Characterization: the technical core of the standard
Section 7 of ISO 17034 covers production planning, characterization, homogeneity, stability, value assignment and the assignment of measurement uncertainty — the technical core of the standard and the bulk of an assessor's time on site. Characterization is the procedure by which the property values of the candidate RM are established, and the standard recognises four broad approaches: (a) a single primary method of demonstrated accuracy applied at one competent laboratory, (b) two or more independent reference methods, (c) one method applied at a network of competent laboratories (inter-laboratory characterization), or (d) a method-specific approach where the property value is intrinsically tied to the method (e.g. a matrix CRM for a regulatory method).

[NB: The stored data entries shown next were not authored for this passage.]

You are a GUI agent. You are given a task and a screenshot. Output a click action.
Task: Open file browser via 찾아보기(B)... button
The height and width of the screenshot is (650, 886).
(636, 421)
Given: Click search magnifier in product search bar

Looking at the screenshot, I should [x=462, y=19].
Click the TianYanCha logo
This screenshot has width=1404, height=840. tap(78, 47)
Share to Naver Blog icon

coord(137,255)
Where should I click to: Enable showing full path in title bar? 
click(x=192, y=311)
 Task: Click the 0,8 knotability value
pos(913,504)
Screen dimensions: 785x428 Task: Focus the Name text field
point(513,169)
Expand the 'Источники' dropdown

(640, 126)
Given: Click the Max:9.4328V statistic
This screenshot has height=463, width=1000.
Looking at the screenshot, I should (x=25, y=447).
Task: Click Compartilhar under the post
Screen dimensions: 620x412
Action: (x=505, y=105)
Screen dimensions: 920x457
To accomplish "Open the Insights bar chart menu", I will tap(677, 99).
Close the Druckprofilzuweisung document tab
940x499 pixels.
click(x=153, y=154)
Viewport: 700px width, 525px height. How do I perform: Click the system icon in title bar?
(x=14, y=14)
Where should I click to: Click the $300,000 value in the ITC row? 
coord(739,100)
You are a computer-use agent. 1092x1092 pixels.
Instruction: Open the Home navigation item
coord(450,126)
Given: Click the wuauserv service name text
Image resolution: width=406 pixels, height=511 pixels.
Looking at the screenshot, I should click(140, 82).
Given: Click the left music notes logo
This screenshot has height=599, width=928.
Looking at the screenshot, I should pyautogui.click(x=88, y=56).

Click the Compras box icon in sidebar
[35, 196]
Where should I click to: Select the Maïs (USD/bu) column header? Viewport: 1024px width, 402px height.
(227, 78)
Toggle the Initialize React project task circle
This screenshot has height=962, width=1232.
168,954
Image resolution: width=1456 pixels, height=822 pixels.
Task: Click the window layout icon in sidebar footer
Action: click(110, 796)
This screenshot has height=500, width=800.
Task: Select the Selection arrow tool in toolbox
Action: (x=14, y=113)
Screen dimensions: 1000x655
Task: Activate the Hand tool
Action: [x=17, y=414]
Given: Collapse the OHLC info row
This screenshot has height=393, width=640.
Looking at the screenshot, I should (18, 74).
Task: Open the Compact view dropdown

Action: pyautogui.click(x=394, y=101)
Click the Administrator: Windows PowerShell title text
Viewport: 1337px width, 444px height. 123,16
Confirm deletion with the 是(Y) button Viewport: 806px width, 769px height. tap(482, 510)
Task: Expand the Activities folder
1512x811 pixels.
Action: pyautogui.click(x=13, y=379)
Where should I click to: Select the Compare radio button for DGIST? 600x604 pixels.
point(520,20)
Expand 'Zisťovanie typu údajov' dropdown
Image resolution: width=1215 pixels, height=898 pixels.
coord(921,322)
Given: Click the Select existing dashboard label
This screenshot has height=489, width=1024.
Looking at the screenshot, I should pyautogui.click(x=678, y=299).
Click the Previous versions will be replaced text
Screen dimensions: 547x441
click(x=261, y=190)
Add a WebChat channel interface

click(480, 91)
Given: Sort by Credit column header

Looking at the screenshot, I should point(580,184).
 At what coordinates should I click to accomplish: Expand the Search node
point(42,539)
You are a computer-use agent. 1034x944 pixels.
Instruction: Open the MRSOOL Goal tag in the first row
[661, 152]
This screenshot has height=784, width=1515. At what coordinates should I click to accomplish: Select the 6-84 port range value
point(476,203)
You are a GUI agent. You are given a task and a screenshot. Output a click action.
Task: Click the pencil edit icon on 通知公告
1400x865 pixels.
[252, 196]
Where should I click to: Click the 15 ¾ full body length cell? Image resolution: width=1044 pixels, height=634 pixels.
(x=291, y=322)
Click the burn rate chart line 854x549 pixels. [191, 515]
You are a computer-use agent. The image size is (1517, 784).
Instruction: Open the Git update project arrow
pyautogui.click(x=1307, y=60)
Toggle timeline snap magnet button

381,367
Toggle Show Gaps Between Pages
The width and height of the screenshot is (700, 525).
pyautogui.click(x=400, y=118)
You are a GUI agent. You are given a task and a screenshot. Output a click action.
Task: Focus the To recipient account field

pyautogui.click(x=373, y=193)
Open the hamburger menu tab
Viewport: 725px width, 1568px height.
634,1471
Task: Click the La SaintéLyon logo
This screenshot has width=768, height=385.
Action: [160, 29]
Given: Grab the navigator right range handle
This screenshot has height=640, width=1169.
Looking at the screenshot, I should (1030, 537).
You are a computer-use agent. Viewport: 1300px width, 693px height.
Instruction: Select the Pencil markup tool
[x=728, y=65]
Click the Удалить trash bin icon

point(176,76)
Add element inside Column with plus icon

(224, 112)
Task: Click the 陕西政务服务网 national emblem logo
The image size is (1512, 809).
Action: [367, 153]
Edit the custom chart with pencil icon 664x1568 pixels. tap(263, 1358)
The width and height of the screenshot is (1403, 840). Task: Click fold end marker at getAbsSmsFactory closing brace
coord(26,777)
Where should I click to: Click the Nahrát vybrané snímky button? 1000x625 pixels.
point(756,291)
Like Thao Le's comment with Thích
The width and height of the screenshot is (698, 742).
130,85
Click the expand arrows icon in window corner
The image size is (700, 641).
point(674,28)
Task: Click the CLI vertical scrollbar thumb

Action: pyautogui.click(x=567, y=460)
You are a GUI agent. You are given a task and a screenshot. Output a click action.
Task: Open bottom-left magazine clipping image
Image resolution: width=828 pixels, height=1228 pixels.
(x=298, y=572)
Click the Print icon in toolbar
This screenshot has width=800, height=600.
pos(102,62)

Each approach has different uncertainty consequences and different evidence requirements. The recurring failure mode is choosing the inter-laboratory route for cost reasons without adequate participant qualification, then discovering at the value-assignment stage that participant scatter dominates the uncertainty budget and the certified value is no longer fit for purpose. The standard requires the characterization plan to be documented before the work starts, the participants and methods qualified, and the statistical model for combining results pre-specified.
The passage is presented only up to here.